Doze anos depois, a previsão do dirigente não virou realidade. Pelas ruas de Doha, capital do Qatar, a mensagem de que o torneio está prestes a começar pode ser vista em todos os cantos. As bandeiras do país se misturam à imagem de La’eeb, o mascote do torneio, ao lado de palavras como amazing (incrível, em inglês), celebrate (celebre, em inglês) e Haya, termo árabe que designa decência, modéstia e faz referência também ao “Hayya Hayya”, música tema da Copa.
“É uma vitória para todos os que acreditam que um país islâmico e árabe pode receber a Copa do Mundo”, disse à Folha, no início de 2020, o secretário-geral do Comitê para Execução e Legado do Mundial de 2022, Hassan Al Thawadi.
A candidatura do Qatar sobreviveu a denúncias de corrupção, Fifagate, bloqueios comerciais de nações vizinhas, medo do calor, acusações de desrespeito aos direitos humanos e de fazer o maior sportswashing da história. A palavra sintetiza o uso do esporte por um governo ou país para mudar sua imagem diante da comunidade internacional.

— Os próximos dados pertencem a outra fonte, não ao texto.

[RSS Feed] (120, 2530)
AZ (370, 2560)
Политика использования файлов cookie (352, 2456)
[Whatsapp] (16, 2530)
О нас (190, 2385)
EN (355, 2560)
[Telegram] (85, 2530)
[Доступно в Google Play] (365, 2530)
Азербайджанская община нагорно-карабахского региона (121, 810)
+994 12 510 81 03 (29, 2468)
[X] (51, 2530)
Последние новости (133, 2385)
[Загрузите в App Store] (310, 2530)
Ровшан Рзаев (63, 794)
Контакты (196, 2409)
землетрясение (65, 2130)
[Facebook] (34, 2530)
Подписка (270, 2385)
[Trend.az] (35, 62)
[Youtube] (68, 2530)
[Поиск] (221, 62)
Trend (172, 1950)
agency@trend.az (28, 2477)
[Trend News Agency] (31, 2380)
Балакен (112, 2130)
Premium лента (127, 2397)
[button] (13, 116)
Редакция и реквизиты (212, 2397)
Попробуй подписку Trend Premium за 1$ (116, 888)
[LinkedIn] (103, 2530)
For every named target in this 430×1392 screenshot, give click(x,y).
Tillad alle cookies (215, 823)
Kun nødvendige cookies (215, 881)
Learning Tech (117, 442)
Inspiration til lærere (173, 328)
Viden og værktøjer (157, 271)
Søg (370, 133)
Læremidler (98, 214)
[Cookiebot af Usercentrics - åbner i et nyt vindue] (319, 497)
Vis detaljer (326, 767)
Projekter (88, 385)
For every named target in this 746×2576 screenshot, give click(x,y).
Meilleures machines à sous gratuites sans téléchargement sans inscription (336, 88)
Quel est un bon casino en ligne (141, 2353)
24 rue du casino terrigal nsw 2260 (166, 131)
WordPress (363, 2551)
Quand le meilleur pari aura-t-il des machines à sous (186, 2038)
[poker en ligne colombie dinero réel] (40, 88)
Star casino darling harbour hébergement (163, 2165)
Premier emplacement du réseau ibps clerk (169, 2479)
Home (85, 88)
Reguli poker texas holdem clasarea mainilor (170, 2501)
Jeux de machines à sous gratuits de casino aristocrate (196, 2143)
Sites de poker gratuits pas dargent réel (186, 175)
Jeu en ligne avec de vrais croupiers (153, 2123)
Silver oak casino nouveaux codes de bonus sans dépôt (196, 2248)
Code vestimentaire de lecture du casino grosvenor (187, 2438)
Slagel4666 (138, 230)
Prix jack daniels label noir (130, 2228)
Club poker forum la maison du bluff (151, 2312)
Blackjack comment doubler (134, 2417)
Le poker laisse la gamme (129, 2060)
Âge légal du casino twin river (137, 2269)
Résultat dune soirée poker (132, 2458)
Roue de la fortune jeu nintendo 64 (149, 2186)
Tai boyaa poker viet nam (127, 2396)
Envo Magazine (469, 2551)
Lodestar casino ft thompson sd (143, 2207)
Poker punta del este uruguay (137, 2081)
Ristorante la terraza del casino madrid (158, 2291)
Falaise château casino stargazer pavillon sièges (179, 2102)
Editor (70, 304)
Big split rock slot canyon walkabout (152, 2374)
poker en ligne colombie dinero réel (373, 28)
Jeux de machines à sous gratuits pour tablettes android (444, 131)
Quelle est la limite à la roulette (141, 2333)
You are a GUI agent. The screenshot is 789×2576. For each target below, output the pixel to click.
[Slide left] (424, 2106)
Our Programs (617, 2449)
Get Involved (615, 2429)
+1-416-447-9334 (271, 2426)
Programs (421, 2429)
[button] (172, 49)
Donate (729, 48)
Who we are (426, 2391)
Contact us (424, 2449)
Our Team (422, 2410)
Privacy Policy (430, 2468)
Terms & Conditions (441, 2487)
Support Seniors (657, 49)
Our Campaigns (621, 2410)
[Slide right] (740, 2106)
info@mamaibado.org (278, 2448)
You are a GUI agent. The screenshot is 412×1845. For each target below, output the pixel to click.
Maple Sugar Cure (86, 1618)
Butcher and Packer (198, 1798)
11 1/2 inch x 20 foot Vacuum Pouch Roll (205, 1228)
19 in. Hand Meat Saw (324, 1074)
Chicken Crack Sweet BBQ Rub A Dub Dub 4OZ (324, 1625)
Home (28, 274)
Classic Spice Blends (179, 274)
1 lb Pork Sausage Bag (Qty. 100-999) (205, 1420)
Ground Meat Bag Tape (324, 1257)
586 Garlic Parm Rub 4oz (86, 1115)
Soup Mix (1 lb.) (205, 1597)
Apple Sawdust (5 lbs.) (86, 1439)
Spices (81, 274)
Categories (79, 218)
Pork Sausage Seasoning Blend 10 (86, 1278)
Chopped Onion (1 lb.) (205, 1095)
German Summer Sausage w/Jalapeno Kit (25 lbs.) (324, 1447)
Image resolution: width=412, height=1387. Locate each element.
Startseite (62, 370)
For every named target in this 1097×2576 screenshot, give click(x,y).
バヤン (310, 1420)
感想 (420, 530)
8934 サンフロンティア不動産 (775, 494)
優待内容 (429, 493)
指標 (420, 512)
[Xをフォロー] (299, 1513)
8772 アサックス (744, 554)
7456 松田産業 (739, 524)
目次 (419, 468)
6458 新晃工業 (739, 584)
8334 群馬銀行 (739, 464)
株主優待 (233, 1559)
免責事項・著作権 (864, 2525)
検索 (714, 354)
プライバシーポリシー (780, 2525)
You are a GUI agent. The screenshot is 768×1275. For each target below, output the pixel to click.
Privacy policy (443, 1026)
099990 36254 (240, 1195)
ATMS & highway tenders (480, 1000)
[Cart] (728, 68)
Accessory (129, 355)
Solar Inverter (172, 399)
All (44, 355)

O discurso da organização, mesmo a quatro dias do primeiro jogo, não mudou. Os visitantes devem se adaptar ao Qatar. Não o contrário. Isso não foi colocado a prova até o momento porque são poucos os turistas visíveis nos principais pontos de Doha. A organização tem certeza que isso vai mudar nos próximos dias.
Doha é um canteiro de obras. Desde a construção ou reformulação de oito estádios, passando por obras de infraestrutura, erguer prédios e uma cidade nova em folha (Lusail), a nação tem um projeto que vai além de receber um torneio de futebol, por maior que este seja.
O governo local conseguiu até o que era considerado inimaginável: mudar a data da competição. Passar de junho-julho, verão qatari com temperaturas superiores a 50ºC, para o final do ano.